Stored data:

++++

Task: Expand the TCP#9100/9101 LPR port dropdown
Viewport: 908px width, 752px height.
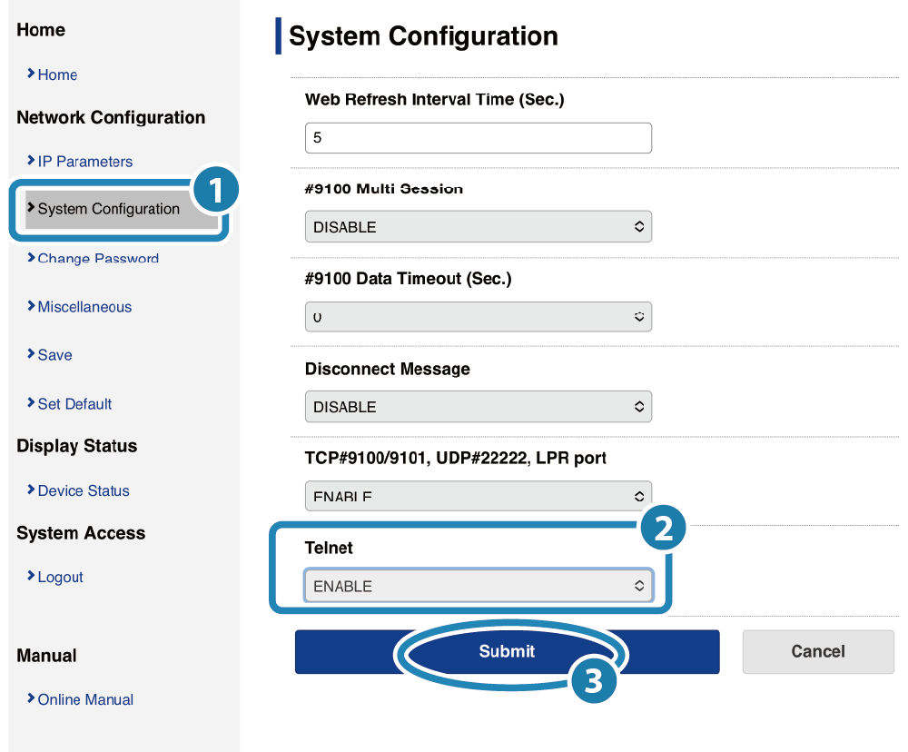Action: click(x=478, y=496)
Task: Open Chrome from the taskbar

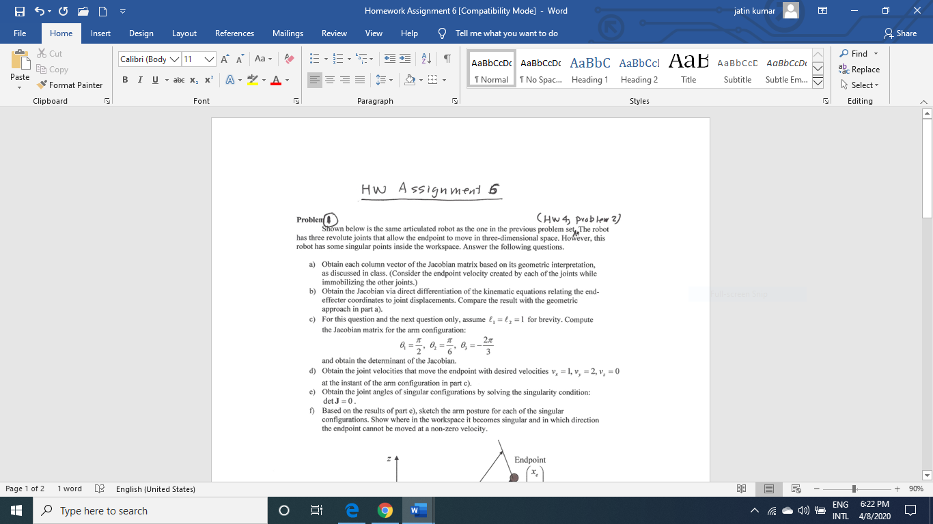Action: coord(386,510)
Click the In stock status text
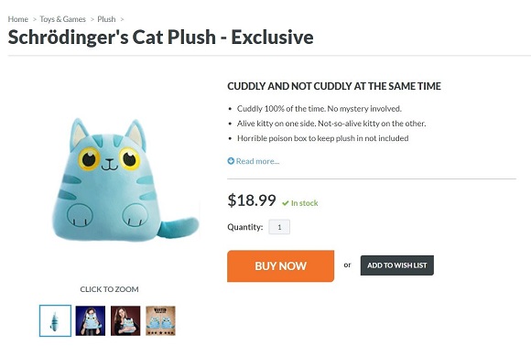This screenshot has width=531, height=346. pos(305,203)
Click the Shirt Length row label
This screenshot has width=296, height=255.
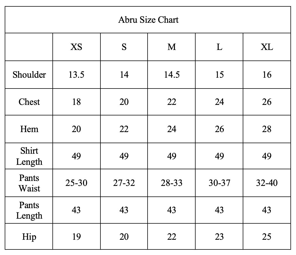coord(29,156)
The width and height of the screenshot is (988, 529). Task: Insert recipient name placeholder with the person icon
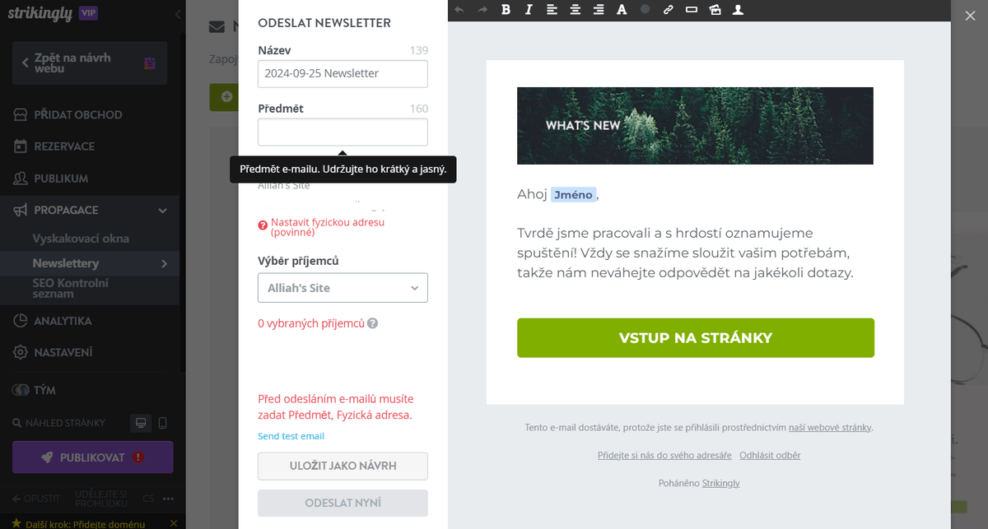[x=738, y=10]

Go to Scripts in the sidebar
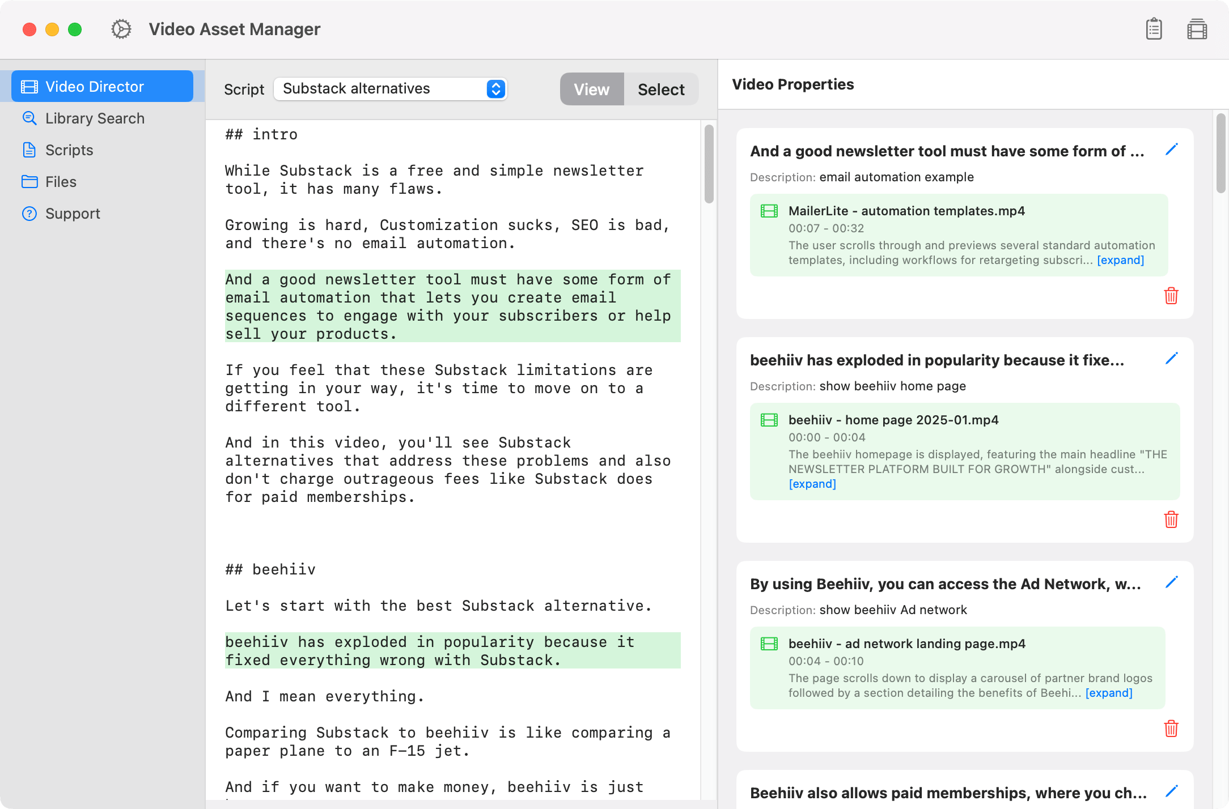(69, 150)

++++

Can you convert all six rows into a two-column CSV with the headers "instruction" and "response"? Give one line per row, put each field in double quotes, turn line breaks into spaces, and leave out the pictures.

» RESULT OF THIS TASK
instruction,response
"Task: Expand the TCP#9100/9101 LPR port dropdown Viewport: 908px width, 752px height.","Action: click(x=478, y=496)"
"Task: Open Chrome from the taskbar","Action: coord(386,510)"
"Click the In stock status text","This screenshot has width=531, height=346. pos(305,203)"
"Click the Shirt Length row label This screenshot has width=296, height=255.","coord(29,156)"
"The width and height of the screenshot is (988, 529). Task: Insert recipient name placeholder with the person icon","[x=738, y=10]"
"Go to Scripts in the sidebar","(69, 150)"